I knew it wasn’t normal, facing death like this without any real sense of fear. It wasn’t that I was super brave, I knew that. It was just that I wouldn’t have chosen differently, even knowing it would end this way.
She looked angry again, but I didn’t think she was angry with me.
“Of course there’s hope. Of course I won’t .
. .” She left the sentence hanging. Her eyes felt like they were physically burning mine.
“It’s different for us. El . . . these were strangers she happened across.
It was a long time ago. She wasn’t as practiced, as careful as she is now.
And she’s never been as good at this as I am. ”
She fell silent, watching me intently as I thought it through.
“So if we’d met . . . oh, in a dark alley or something . . .”
“It took everything I had—every single year of practice and sacrifice and effort—not to jump up in the middle of that class full of children and—” She broke off, her eyes darting away from me.
“When you walked past me, I could have ruined everything Carine has built for us, right then and there. If I hadn’t been denying my thirst for the last .
. . too many years, I wouldn’t have been able to stop myself. ”
She stared at me grimly, both of us remembering.
“You must have thought I was possessed.”
“I couldn’t understand why. How you could hate me, just like that . . .”

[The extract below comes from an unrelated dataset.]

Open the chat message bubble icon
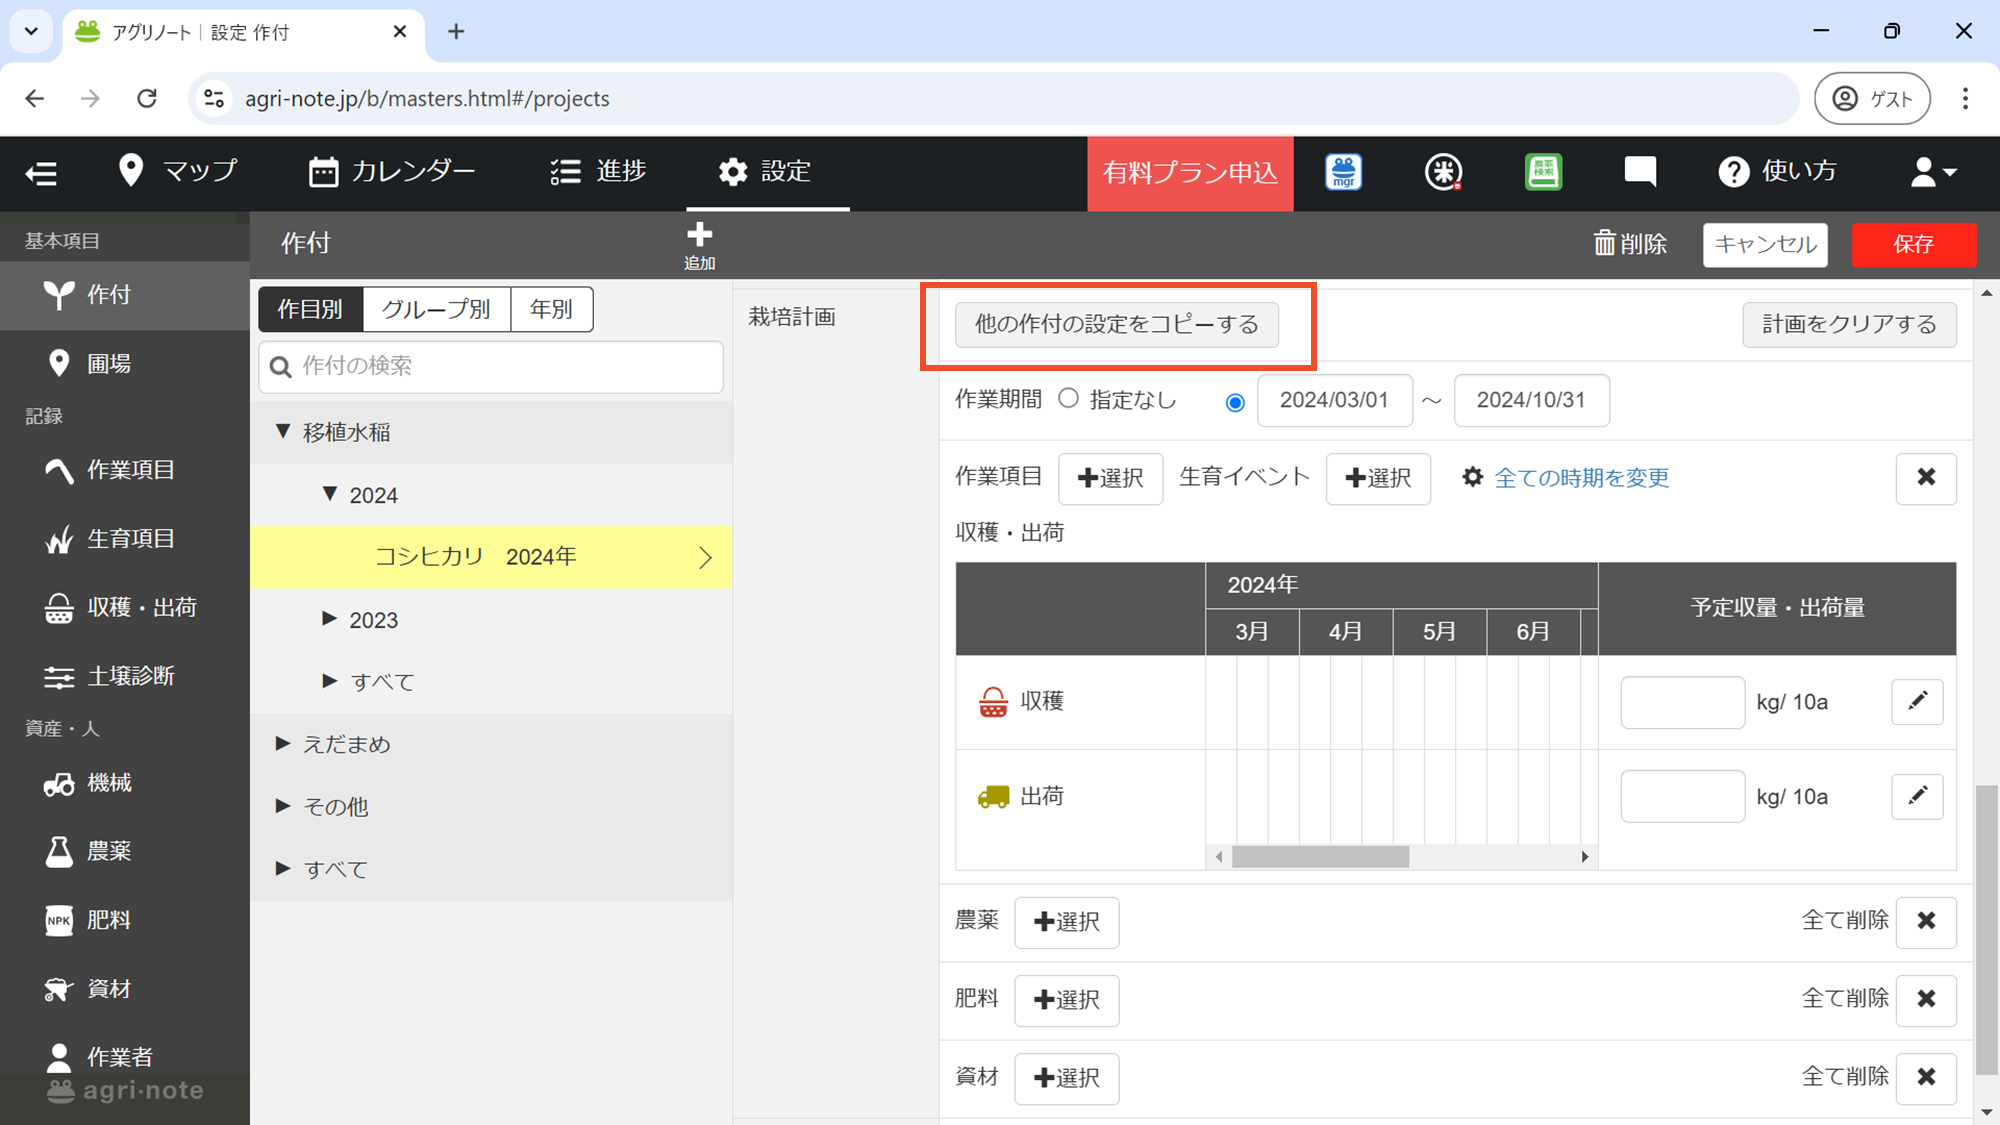This screenshot has width=2000, height=1125. (1640, 172)
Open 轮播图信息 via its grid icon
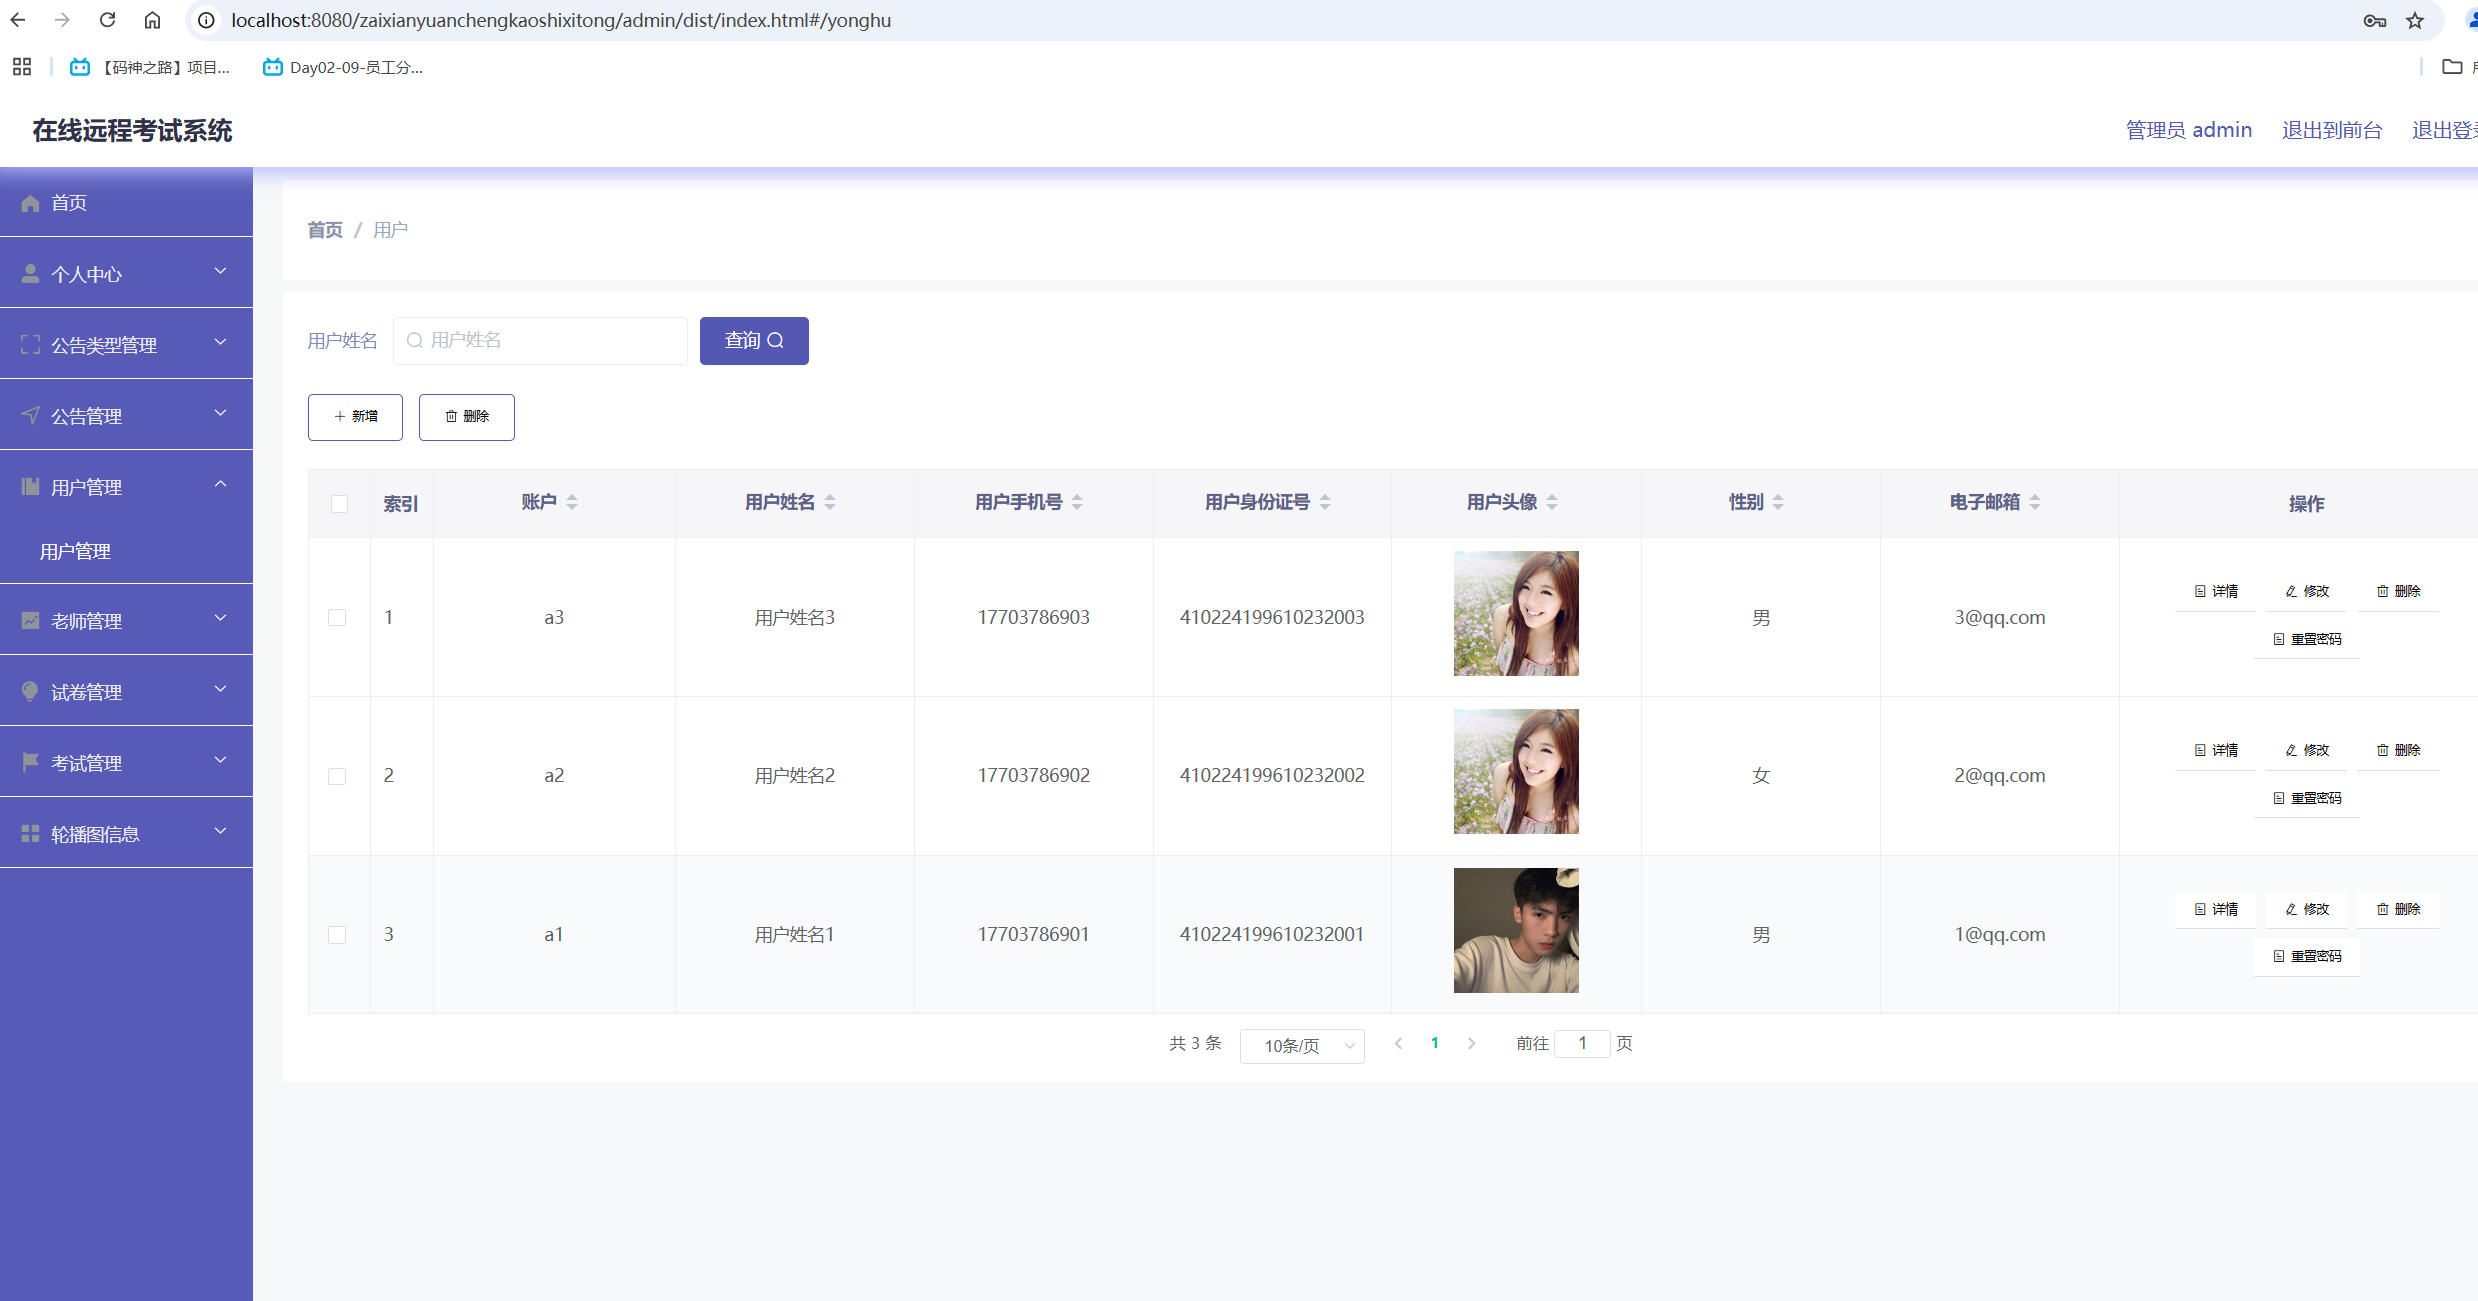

“To me, it was like you were some kind of demon, summoned straight from my own personal hell to ruin me. The fragrance coming off your skin . . . I thought it would make me deranged that first day. In that one hour, I thought of a hundred different ways to lure you from the room with me, to get you alone. And I fought them each back, thinking of my family, what I could do to them. I had to run out, to get away before I could speak the words that would make you follow. . . .”
She looked up then, her golden eyes scorching from under her lashes, hypnotic and deadly.
“You would have come,” she promised.
I tried to speak calmly. “No doubt about it.”
She frowned at our hands. “And then, as I tried to rearrange my schedule in a pointless attempt to avoid you, there you were—in that close, warm little room, the scent was maddening. I so very nearly took you then. There was only one other frail human there—so easily dealt with.”